¿Quién por acaso ya no se ha guiado por el “Google Maps” y acabó por no llegar
exactamente dónde quería? Pues sepa el perdido lector que eso no resulta algo poco
común, a pesar de también pasar lejos de ser la regla primordial del servicio
de mapas del “Dios Google”. En realidad, es que en algunos casos, un error de
la plataforma puede significar la destrucción, en el sentido literal, para ciertas
personas.
A bien verdad, al final del año pasado, algunos tornados causaron daños
bastante complejos en la estructura de varias residencias en diversas ciudades
de Texas. Por causa de tan violento fenómeno, algunas empresas de demolición
fueron contratadas para que casas afectadas pudiesen ser derrumbadas como
medida preventiva de evitar que familias corriesen riesgos por tener que morar
en locales que podrían desmoronarse a cualquier momento. Claro que hasta aquí,
nada más allá de lo que se espera que ocurra en casos así, salvo que el
problema radica en que una de esas empresas cometió un error muy grave.
Ese fue justamente el caso de una familia de la ciudad de Rowlett,
estado de Texas, Estados Unidos, que tuvo su amada casa destruida luego que un
equipo de demolición haber usado el “Maps” para llegar al destino de un trabajo
encomendado. En verdad, los demoledores buscaban la calle Dr. Cousteau, 7.601,
que queda más o menos a una cuadra de distancia del número 7.601 de la calle
Dr. Calypso. Pero como las dos calles se cruzan en una esquina, ellas aparecen en
el “Maps” como siendo el mismo lugar, de ahí el motivo de toda la confusión.

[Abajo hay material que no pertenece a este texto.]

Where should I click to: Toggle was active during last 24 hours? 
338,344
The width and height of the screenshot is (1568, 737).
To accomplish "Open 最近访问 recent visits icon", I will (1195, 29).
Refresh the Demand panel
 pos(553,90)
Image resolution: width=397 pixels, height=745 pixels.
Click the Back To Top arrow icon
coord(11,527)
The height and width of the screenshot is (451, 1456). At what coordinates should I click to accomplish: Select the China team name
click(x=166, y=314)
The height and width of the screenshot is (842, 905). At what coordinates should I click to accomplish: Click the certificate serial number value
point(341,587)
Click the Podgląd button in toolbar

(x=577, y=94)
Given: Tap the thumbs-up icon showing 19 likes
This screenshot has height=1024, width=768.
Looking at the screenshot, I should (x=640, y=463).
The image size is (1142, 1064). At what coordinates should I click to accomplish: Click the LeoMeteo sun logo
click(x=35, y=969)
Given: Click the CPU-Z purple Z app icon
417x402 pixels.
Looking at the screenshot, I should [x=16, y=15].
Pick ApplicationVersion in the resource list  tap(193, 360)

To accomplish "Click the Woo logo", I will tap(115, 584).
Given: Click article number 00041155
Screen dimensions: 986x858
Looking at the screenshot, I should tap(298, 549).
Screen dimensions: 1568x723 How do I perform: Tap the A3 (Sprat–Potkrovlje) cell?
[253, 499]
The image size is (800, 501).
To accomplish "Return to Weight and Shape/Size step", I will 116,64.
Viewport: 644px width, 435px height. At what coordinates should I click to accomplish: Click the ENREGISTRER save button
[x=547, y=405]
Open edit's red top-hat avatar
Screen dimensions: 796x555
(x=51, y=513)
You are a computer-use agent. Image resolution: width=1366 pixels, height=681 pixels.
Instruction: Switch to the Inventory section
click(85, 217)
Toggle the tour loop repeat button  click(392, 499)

Sólo a título de comparación, en los servicios rivales del “Google Maps”,
como “Here Maps” y “Bing Maps”, el error no parece repetirse y las dos direcciones
no son listadas como una sola. De acuerdo con el reportaje del “KERA News”,
Lindsey Diaz, la dueña del inmueble destruido por engaño, había solicitado
junto a la administración municipal un permiso para reformar y reconstruir
parte de su casa que había sido atingida recientemente por un tornado. Para su
sorpresa, ella recibió una llamada de un vecino -chismosos hay en todo pueblo-
informándole que su inmueble estaba siendo destruido. Todo, porque el “Google
Maps” muestra las dos direcciones como siendo un mismo lugar.
Conforme consta en la misma publicación periodística, un funcionario de
la “Billy L. Nabors Demolitions”, la empresa responsable por la demolición del
lugar, habría mostrado a la propietaria del inmueble una captura de tela del “Google
Maps” en la cual es posible verificar que un error del servicio de mapas muestra
las dos direcciones como siendo la misma. Sin embargo, hasta el momento de
publicar el reportaje, nadie de la compañía siquiera pidió disculpas a la Sra. Díaz.
A pesar de normalmente funcionar de forma correcta, estar siempre
actualizado y abastecido de informaciones que son generadas por los propios
usuarios, el “Google Maps” aún no es una herramienta cibernética a prueba de errores.
Este caso sirve para alertar que, al menos en casos extremos, como cuando uno
trabaja en una empresa de demolición, buscar otros medios de encontrar el local
exacto de una dirección suele ser lo más indicado.
Presumo que estas actitudes, tal como lo son todas las características
de las flaquezas humanas, toman una notoriedad e importancia capital en las
clases gobernantes y en los círculos de poder, sin ellos tener necesidad de
recurrir a cualquier plataforma cibernética, donde el error propio ahí sí toma
dimensiones de catástrofe nacional… ¡Impresionante!